Tuesday, March 10, 2020

Love ISN’T in the air as DSPs’ US royalty-rates appeal kicks off | Music Ally

David Israelite, president of the National Music Publishers Association in the US, has never been a man to pull his verbal punches when taking digital services to task.

“Songwriters: This week, Spotify and Amazon are quite literally taking you to court,” is how his latest guest column for Billboard begins, and it doesn’t get any less pugilistic as the article goes on.

This isn’t the whole, literal truth, though. First, because Spotify and Amazon will be joined in the courtroom in question by Google and Pandora, and second, because rather than taking songwriters to court, what they’re doing is appealing against new songwriter royalty rates set two years ago by the US Copyright Royalty Board. The anger from songwriters and publishers is very real, but they’re not in the dock.

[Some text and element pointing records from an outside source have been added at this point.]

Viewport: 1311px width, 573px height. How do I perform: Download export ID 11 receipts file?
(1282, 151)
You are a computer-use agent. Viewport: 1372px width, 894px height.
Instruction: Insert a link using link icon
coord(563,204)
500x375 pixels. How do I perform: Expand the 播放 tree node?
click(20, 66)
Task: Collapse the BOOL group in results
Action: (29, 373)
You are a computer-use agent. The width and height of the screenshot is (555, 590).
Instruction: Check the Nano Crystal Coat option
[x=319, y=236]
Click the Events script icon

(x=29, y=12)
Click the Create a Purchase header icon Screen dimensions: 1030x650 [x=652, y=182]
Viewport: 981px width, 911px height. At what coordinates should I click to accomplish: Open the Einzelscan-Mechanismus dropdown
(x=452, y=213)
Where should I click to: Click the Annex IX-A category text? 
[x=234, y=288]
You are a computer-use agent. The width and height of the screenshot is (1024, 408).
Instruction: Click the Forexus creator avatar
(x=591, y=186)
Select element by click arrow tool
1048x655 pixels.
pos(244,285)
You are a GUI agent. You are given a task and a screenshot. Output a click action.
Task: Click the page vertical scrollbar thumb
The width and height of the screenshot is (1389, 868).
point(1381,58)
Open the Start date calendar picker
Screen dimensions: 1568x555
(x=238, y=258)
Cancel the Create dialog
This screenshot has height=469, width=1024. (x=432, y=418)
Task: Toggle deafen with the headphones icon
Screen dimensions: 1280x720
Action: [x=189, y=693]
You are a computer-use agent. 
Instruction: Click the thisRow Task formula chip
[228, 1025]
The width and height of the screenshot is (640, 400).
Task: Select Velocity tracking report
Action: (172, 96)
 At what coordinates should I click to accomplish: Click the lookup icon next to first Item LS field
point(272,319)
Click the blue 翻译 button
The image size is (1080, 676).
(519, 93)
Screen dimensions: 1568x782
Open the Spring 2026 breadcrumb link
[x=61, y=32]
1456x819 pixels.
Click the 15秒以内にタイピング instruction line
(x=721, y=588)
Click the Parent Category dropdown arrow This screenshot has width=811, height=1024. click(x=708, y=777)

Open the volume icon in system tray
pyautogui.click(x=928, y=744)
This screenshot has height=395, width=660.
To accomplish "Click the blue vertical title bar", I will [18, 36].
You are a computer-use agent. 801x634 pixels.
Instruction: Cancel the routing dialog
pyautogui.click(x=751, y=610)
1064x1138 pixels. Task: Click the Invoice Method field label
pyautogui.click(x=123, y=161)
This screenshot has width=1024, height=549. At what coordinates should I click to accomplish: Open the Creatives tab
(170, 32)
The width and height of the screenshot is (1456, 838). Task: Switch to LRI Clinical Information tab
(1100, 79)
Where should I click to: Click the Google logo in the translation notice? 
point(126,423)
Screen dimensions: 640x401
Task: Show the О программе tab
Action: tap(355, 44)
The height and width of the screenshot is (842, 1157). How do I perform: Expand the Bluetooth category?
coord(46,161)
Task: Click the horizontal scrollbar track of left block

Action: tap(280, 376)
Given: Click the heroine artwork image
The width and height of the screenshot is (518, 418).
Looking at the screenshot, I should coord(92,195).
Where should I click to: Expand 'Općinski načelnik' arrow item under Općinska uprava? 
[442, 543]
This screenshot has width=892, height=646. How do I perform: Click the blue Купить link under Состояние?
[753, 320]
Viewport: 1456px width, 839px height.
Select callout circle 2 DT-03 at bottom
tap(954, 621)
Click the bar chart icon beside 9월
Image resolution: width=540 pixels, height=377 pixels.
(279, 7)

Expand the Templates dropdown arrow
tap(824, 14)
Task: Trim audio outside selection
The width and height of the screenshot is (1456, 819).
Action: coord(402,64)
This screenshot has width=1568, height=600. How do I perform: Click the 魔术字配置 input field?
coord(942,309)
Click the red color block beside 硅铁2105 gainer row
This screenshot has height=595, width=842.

This is an important moment in the modern music-streaming industry though, and Israelite’s blast is worth reading in full to get a handle on the specifics of that anger.

“The music industry is in the midst of a streaming renaissance but songwriters aren’t seeing the spoils,” he wrote. “Record labels have the ability to negotiate directly with streaming services and therefore receive many times that of songwriters for streams. Since songwriters are restricted by laws from 1909 and therefore must go to court to argue for raises – this case has seismic implications for creators.”

Spotify will be wincing at Israelite’s description of initiatives like its recent Songwriter Pages as “hollow PR gimmicks” but actually, his column puts its finger on some of the bigger issues swirling around this particular appeal.

First, the question of how and why streaming royalties are split the way they are between master recordings and publishing; whether that’s fair (and if not, whether it’s storing up trouble for the industry, labels included); and most thornily, how it might be changed and who’d be responsible for driving that.

Second, and more specifically relating to this CRB rates appeal, is the fact that we’re already nearly halfway through the period covered by those rates – 2018 to 2022. It won’t be that long before we’re into the lobbying process for the next five-year period, 2023 to 2028.

Israelite claimed that the US Music Modernization Act will allow the CRB judges to use the label deals “as benchmarks” which they couldn’t do before. “Therefore this fool’s errand on the part of Spotify and Amazon would only affect rates in the short term before the next rate-setting trial takes place which will use a new, better formula,” he suggested.

This week’s appeal hearing is still an important moment for the immediate future of music streaming – not to mention the day-to-day financial needs of songwriters – but it’s the next set of rates negotiations that will have the most profound implications for creators’ income and the future architecture of the streaming business.

The anger boiling up around the current appeal (especially if the ruling goes the DSPs’ way) will inevitably have an impact on the submissions for the 2023-2028 rate-setting process, as well as streaming-publishing relations in the meantime.

As ever, we’d encourage Music Ally readers to read around the dispute. There are Spotify’s arguments for it in March 2019 (and the NMPA’s rapid-response ‘fact check’ of those arguments).

There’s Israelite’s explanation of why the NMPA is particularly angry at Spotify and Amazon rather than Google and Pandora. There’s even the full 92-page filing by the streaming services setting out their appeal arguments, if you have the appetite for it, while if you have a Billboard subscription, its analysis of the rival appeal filings was excellent too.